Indifference Curve Analysis

In Appendix 10A, we showed that consumer choice can be represented using the concept of indifference curves, which provide a “map” of consumer preferences. If you have covered the appendix, you may find it interesting to learn that indifference curves are also useful for addressing the issue of labour supply. In fact, this is one place where they are particularly helpful.

Figure19A-4Labour Supply Choice: The Indifference Curve Approach Point A, on BL1, is Clive’s initial optimal choice. After a wage rate increase, his income and utility level increase: his new time allocation budget line is BL2 and his new optimal choice is point C. This change can be decomposed into the substitution effect, the fall in the hours of leisure from point A to point S, and the income effect, the increase in the number of hours of leisure from point S to pointC. As shown here, the income effect dominates the substitution effect: the net result of an increase in the wage rate is an increase in the hours of leisure consumed and a decrease in the hours of labour supplied.
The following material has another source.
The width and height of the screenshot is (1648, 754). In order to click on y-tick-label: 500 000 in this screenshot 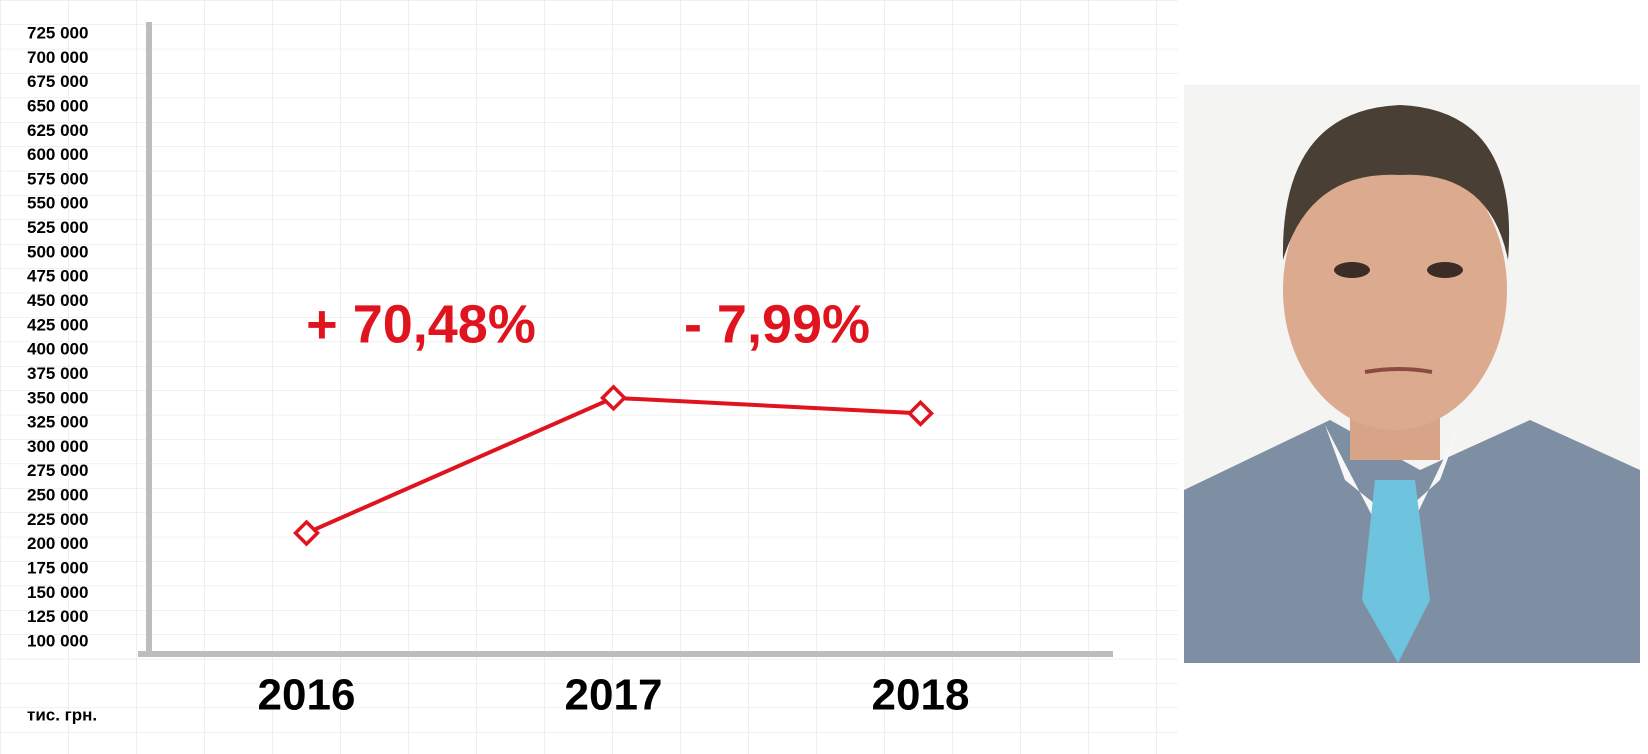, I will do `click(58, 252)`.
Using indifference curves, Figure 19A-4 shows how an increase in the wage rate can lead to a fall in the quantity of labour supplied. Point A is Clive’s initial optimal choice, given an hourly wage rate of $10. It is the same as point A in Figure 19A-2; this time, however, we include an indifference curve to show that it is a point at which the budget line is tangent to the highest possible indifference curve.

Now consider the effect of a rise in the wage rate to $20. Imagine, for a moment, that at the same time Clive was offered a higher wage, he was told that he had to start repaying his student loan and that the good-news/bad-news combination left his utility unchanged. Then he would find himself at point S: on the same indifference curve as at A, but tangent to a steeper budget line, the dashed line BLS in Figure 19A-4, which is parallel to BL2. The move from point A to pointS is the substitution effect of his wage increase: it leads him to consume less leisure and therefore supply more labour.
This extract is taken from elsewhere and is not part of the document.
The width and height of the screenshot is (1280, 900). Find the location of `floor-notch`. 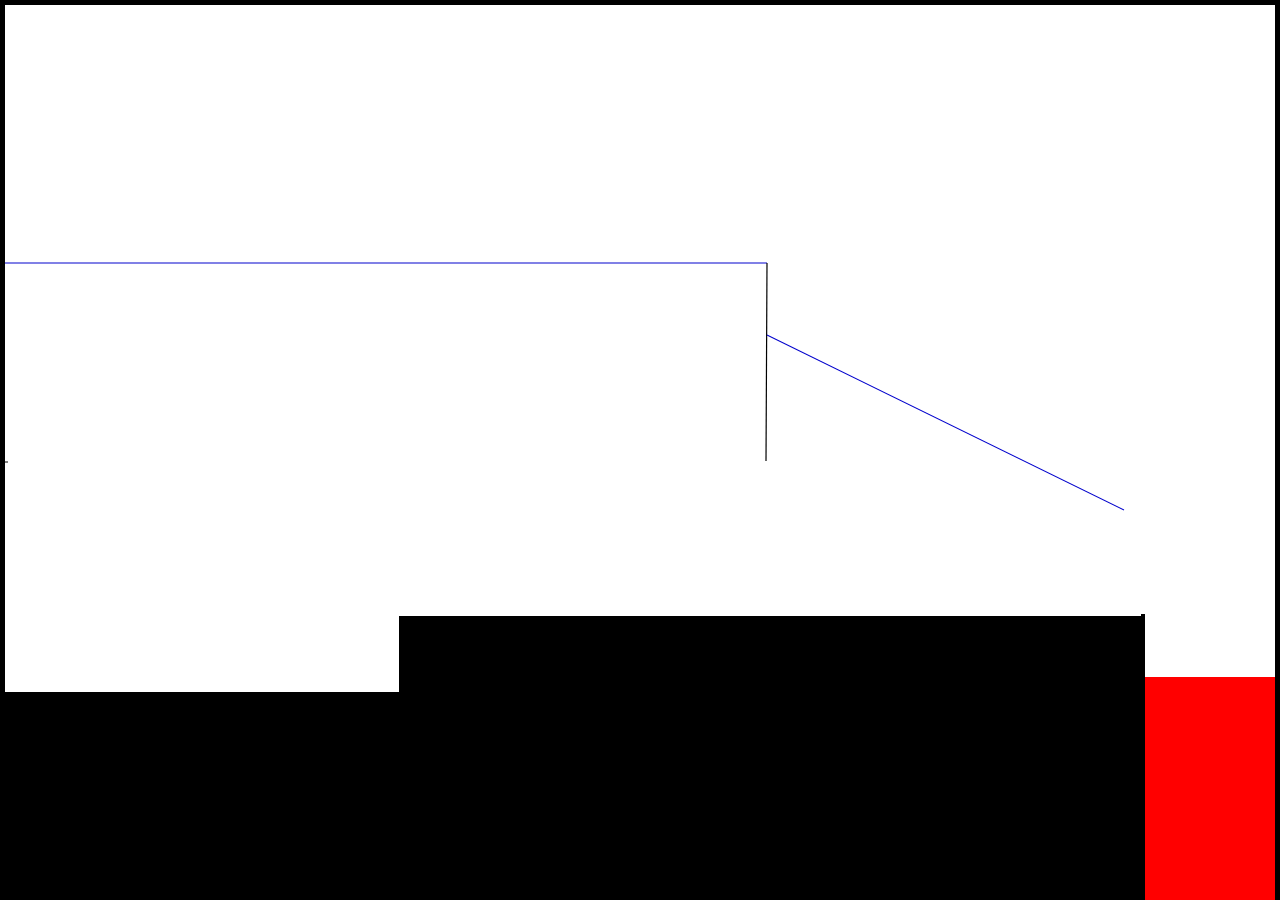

But now cancel the repayment on the student loan, and Clive is able to move to a higher indifference curve. His new optimum is at point C, which corresponds to C in panel (b) of Figure 19A-2. The move from point S to point C is the income effect of his wage increase. And we see that this income effect can outweigh the substitution effect: at C he consumes more leisure, and therefore supplies less labour, than he did at A.